Ritual Ojung kian memanas. Kami---aku dan Padil menari-nari berkeliling arena setiap kali hendak melakukan sabetan. Orang-orang kian bersorak-sorak kegirangan.
Hingga waktu yang ditentukan hampir habis, tak satu pun dari kami yang terluka. Aku mendengar Ayah Padil bersumpah serapah. Memarahi bocah kecil yang sepertinya sama sepertiku. Sengaja tidak ingin melukai.
Para penonton mulai ikut kecewa. Ritual Ojung kali ini dianggap gagal. Tidak setetes darah pun mengucur dari tubuh kami. Itu menandakan musim kering akan terus berkepanjangan. Hujan tidak bakal turun.
Tapi mendadak kekecewaan semua orang sirna. Berubah menjadi gegap gempita dan suka cita. Orang-orang di tepi lapangan ikut menari-nari.
Ada apa? Tak disangka-sangka hujan deras tiba-tiba mengguyur. Membasahi tanah gersang di perkampungan kami.
Ayah Padil pun tidak ketinggalan. Ikut bergembira. Lelaki tua itu segera melepas kemejanya. Membiarkan tubuhnya yang tambun basah kuyup oleh guyuran hujan.Â
Ayahku pun demikian. Udheng yang semula diikatkan di kepalanya kini dililitkan pada pinggangnya yang tak lagi ramping.
Dua lelaki tua itu menari-nari beriringan mengikuti irama yang kian rampak, berhujan-hujan ria melupakan permusuhan mereka yang menahun.

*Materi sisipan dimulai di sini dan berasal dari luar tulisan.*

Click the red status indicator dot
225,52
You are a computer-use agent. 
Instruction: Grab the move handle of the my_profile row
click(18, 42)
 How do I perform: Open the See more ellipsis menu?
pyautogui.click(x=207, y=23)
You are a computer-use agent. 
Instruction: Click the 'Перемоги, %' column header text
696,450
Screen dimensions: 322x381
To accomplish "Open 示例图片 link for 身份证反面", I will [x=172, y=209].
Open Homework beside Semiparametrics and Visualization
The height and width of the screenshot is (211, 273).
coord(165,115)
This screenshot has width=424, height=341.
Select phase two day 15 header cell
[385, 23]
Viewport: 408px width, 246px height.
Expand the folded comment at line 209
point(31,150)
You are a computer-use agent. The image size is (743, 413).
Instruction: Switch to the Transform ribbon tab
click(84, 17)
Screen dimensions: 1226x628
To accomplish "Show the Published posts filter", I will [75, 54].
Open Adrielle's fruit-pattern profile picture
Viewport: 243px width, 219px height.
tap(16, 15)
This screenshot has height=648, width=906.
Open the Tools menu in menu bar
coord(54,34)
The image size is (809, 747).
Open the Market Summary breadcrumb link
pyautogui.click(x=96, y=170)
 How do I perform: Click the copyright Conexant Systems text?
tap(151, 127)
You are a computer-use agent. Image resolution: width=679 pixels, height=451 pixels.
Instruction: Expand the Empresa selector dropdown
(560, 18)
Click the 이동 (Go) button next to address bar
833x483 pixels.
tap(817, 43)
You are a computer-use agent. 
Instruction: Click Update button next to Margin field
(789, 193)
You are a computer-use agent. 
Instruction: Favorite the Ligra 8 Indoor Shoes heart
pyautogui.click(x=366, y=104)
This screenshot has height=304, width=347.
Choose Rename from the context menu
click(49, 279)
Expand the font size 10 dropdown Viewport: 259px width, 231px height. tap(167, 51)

Aku dan Padil menepi. Saling berpandangan.
"Mana kakakmu yang cantik itu, Dil?" bisikku di telinga bocah kelas 5 SD itu.
"Mbak Sri? Tadi ketika aku berangkat ke sini ia tengah mengenakan mukenanya," Padil menjawab seraya tersenyum. Aku mengangguk. Buru-buru kutinggalkan arena Ojung---pulang menuju rumah untuk membersihkan tubuhku yang berlumuran minyak kelapa.